Lessons from shortcomings in machine learning for medical imaging

G. Varoquaux
Institut national de recherche en sciences et technologies du numérique (INRIA)
V. Cheplygina
IT University of Copenhagen

The application of machine learning (ML) to medical imaging has attracted a lot of attention in recent years. Yet, for various reasons, progress remains slow. This essay builds upon earlier work by the authors which explores how larger datasets and more deep-learning algorithms have not yet provided practical improvements in addressing clinical problems. It recommends how researchers and policy makers can improve the situation.

Many opportunities exist to improve patients’ health by applying ML to medical imaging. Through computer-aided diagnosis, for example, an algorithm is trained on existing images such as brain scans of people with and without dementia. It is later applied to unseen images to predict which group they likely belong to. There are now numerous reports of ML algorithms recognising medical images more accurately than human experts (for an overview see Liu et al., 2019).

Despite this potential, incentives in (ML) research are slowing progress in the field. For example, the impact on clinical practice has not been proportional to claims. Roberts et al. (2021) found that none of the 62 published studies on ML for COVID-19 had potential for clinical use. Studies for other clinical applications of ML have also failed to find reliable published prediction models. Two examples are for prognosis after aneurysmal subarachnoid haemorrhage (Jaja et al., 2013) and stroke (Thompson et al., 2014).

Table 1 describes key concepts, some of which might differ in their use depending on the community. The following sections summarise examples of lack of progress. The essay then provides recommendations for researchers and policy makers on how to move forward.

The increased popularity of ML in recent years is often explained by two developments. First, larger datasets are available. Second, deep-learning techniques permit development of algorithms without specialised domain knowledge, allowing more researchers into a field. However, the state of ML in medical imaging is not as positive as many believe for the three reasons noted below.

There is a tendency to expect that a clinical task can be “solved” if the dataset is large enough. After all, from prior research, large and diverse datasets help an algorithm generalise better to previously unseen data. There are several problems here. First, not all clinical tasks translate neatly into ML tasks. Second, creating larger and larger datasets often relies on automatic methods that may introduce errors and bias into the data (Oakden-Rayner, 2020). For example, a machine might label x-rays as showing the presence or non-presence of pneumonia based on words appearing in the associated radiology reports. In such a case, a phrase like “no history of pneumonia” might result in an x-ray wrongly labelled as showing the presence of pneumonia.

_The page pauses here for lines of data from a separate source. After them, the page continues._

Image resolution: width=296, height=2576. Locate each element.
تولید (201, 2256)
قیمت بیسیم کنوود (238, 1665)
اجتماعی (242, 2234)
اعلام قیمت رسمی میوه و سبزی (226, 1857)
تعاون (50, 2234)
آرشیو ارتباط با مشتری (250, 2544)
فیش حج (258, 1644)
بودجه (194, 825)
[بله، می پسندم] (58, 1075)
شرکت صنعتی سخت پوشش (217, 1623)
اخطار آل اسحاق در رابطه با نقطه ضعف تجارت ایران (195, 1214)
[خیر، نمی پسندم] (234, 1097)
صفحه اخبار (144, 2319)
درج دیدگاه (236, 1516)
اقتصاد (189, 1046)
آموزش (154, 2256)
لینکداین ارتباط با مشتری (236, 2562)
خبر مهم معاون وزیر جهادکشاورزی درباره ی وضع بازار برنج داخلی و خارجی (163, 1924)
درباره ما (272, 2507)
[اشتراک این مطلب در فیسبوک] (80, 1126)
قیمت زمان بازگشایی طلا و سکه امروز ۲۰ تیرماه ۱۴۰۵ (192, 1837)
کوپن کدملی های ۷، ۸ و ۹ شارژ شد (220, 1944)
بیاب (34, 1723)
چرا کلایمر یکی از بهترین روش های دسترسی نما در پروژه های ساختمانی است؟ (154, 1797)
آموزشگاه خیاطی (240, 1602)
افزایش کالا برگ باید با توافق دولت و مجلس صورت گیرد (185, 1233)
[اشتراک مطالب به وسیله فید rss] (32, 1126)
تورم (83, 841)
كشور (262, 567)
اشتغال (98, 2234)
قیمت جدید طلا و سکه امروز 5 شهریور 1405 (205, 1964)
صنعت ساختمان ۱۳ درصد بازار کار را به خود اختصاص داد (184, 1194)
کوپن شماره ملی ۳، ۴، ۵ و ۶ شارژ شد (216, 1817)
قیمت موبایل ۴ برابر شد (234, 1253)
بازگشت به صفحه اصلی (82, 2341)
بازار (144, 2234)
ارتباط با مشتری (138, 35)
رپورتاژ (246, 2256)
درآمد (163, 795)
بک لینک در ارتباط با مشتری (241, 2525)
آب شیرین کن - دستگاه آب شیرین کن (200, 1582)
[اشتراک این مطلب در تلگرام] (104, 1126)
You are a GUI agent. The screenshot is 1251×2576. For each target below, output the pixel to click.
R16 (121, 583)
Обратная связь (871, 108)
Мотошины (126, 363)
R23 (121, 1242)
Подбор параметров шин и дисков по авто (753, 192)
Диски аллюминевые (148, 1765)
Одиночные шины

Finally, while large datasets improve algorithm training and generalisation, they also allow for better evaluation of algorithms. This is because more data are available for creating an estimate of performance on previously unseen future data. Analysis of predictions of Alzheimer’s disease across six surveys and more than 500 publications in Figure 1 shows that studies with larger sample sizes tend to report worse prediction accuracy. This is worrying since these studies are closer to real-life settings.

A lot of research within medical imaging focuses on algorithm development, but the practical benefits of the reported accuracy gains are not always clear. For this essay, the authors studied eight medical imaging competitions on Kaggle, a platform where algorithm developers can compete to solve classification tasks, and where winning can involve significant incentives. Indeed, the most famous competition on lung cancer prediction had a prize of USD 1 million. The analysis compared two quantities: 1) the gap between the performance of the top algorithms; and 2) the expected variability in performance if a different subset of the data was used for evaluation. In other words, it tried to quantify the meaning of the final ranking. Would ranking of the winners alter if other images were used from the same or a different subset of the data? In most cases, the performance of the top algorithms is within the expected variability, and algorithms are thus not practically better or worse than one another (Varoquaux and Cheplygina, 2022).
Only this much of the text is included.